While Ms Brown has worked in large teams, much of her experience as a remote nurse has been as the only nurse at the clinic.

And although living in remote regions does pose challenges, Ms Brown said she loves the pace of community life.

“I love the opportunity to be part of people’s lives and to help them make their communities a healthier place to be.

“I guess there are a few more logistics to consider - you can't pop down to the corner shop for some milk at 6 pm, it certainly made me value fresh fruit and vegetables and a newspaper on the day it was printed when I came to town!”

Whilst working in the remote towns of the Northern Territory, Ms Brown felt a particular pull towards the region’s aboriginal communities.

“No two Aboriginal communities are the same,” says Ms Brown.

“All have different cultural differences, languages and histories.
“There is a lot of poverty and ill health in remote communities, but there are also a lot of strengths, such as looking after family and country, teaching their children and grandchildren.

“They are people who have mountains of compassion and love despite really hard lives.

“I have learnt what is important in life is not how much money you earn or what sort of car you drive but how you treat the people around you and the friendships you make.”

It was Ms Brown’s association with the Pintupi people from the Western Desert, with whom she launched The Purple House, that lead to the project that would earn her her recent award.

“The Pintupi people wanted to get a dialysis machine in Kintore so they could get their family members home to country and look after them themselves.

“Dialysis is usually 3 days a week, so if you are from a remote community you really had to move to Alice Springs as there was no dialysis out bush at the time.

“So they had an auction at the Art gallery of NSW and raised a million dollars! They knew what they wanted to do, but they had to work out how they were going to do it.”

Ms Brown began helping the ‘kidney committee’ in 2003 to set up the organisation and to make plans.

“The Purple house is our base in Alice Springs and it’s a real hub of activity - people coming for dialysis, to see a nurse or to ring their family.

“There’s a kitchen and a fire pit, a bush medicine making social enterprise, a garden with chickens and a pizza oven!

“We started with one machine in Alice and one machine in Kintore and we’ve grown to 11 remote communities in the NT and WA with plans for more in the next year. Our aims are to get people home to country and help them have a good life.”

Ms Brown says rates of kidney disease are much higher in remote communities, which is causing immense hardship across remote Australia.

“There are many more people on dialysis now than 15 years ago, but we also got 157 people back home to their communities in the last twelve months,” Ms Brown says.

“People are living longer and are able to continue living in their own homes, with their families, working in their communities rather than being health refugees. There’s hope now and great pride.

The organisation also launched The Purple Truck, a mobile dialysis unit.

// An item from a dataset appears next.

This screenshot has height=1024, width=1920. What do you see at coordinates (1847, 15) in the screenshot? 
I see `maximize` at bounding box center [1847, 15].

“It can go to the places we still haven’t got dialysis and give people an opportunity to get out of the city and home for a few weeks.

While Ms Brown and her team are working on building some new dialysis units in the NT and in South Australia, there are still many communities without access to dialysis.

“We get some money from the government but we still do lots of fundraising, art sales, all sorts of things and communities support us where they can.

“Hopefully one day there won’t be as many people who need dialysis because kidney disease is really a disease of poverty, dispossession and powerlessness.

“The Purple House story is really a story of communities working really hard to make things better for themselves and their families.

“I think remote communities have got a lot to teach the rest of us about determination and survival.”